Task directions - Repeat the listing from the line that contains "Task: Open the chat support bubble" through the end of the listing, substituting "live help button" for "chat support bubble" and changing nothing else. Leave the pictures out of your answer.
══ Information shown
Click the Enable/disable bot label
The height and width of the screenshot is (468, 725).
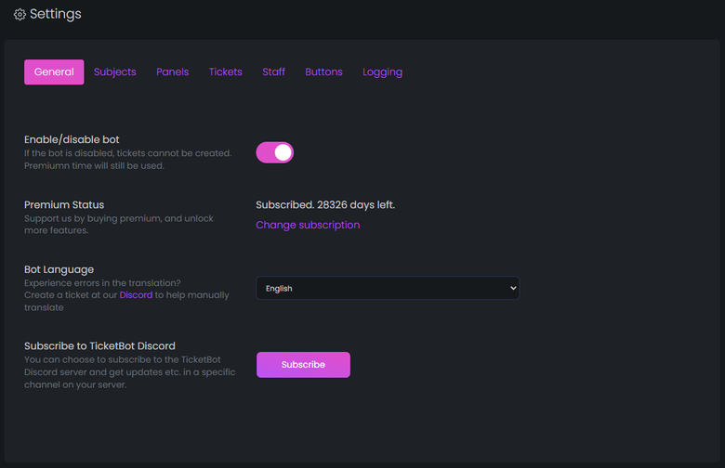coord(72,139)
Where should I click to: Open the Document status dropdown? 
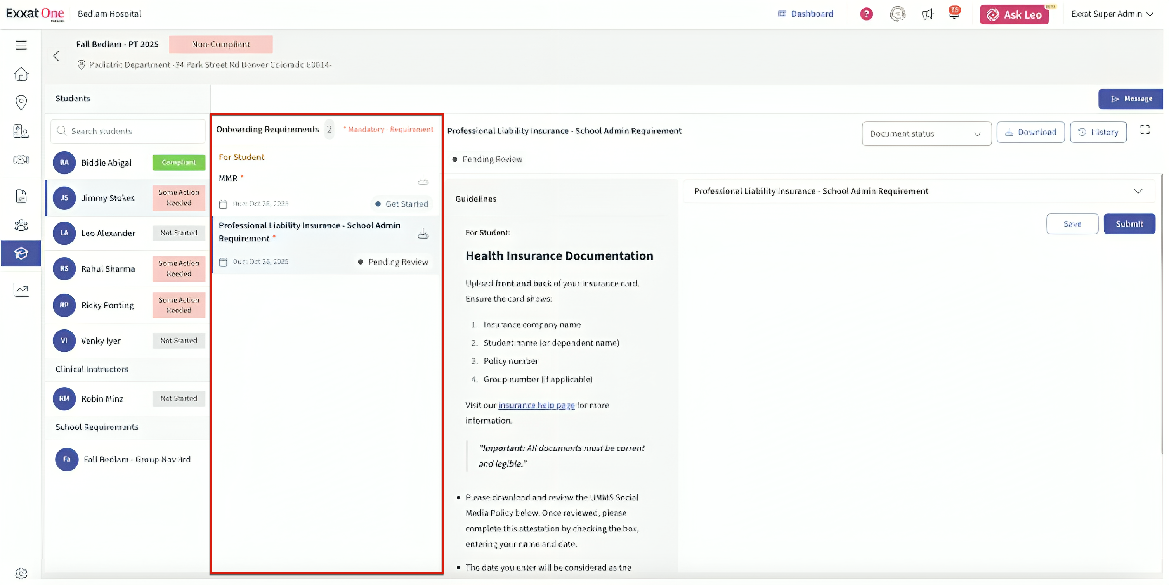(926, 134)
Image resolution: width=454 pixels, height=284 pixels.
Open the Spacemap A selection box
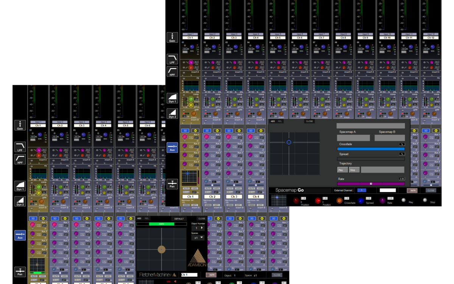[353, 138]
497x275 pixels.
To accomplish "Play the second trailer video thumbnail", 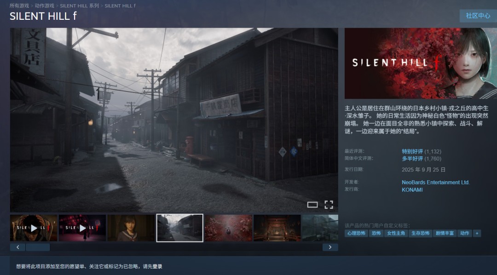I will [x=82, y=228].
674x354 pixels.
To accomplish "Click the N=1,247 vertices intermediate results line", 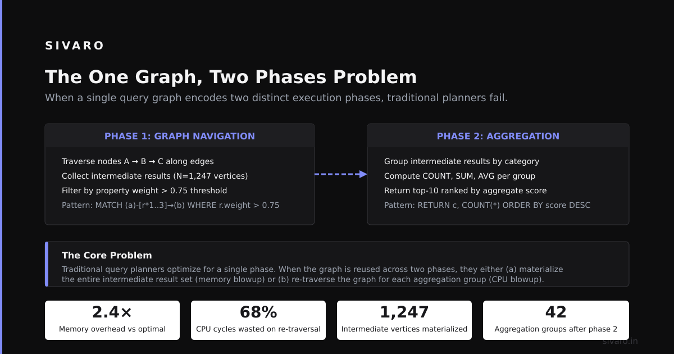I will [154, 176].
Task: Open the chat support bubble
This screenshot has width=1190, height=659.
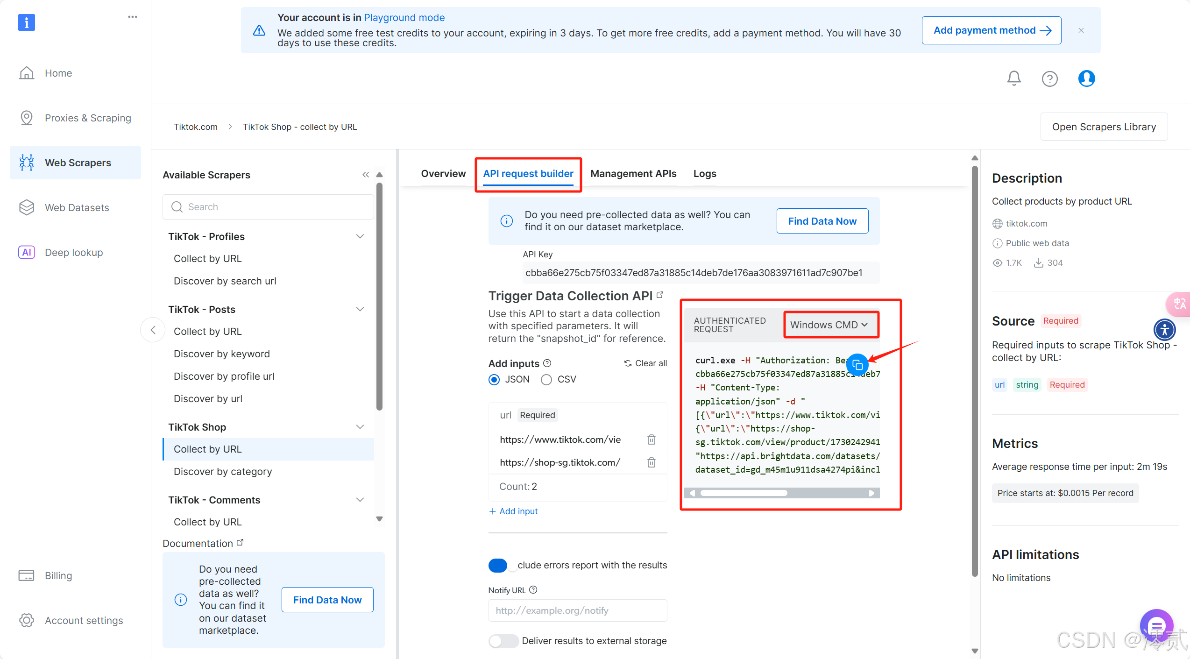Action: click(x=1156, y=626)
════
Solution -
Task: Open the live help button
This screenshot has width=1190, height=659.
Action: click(x=1156, y=626)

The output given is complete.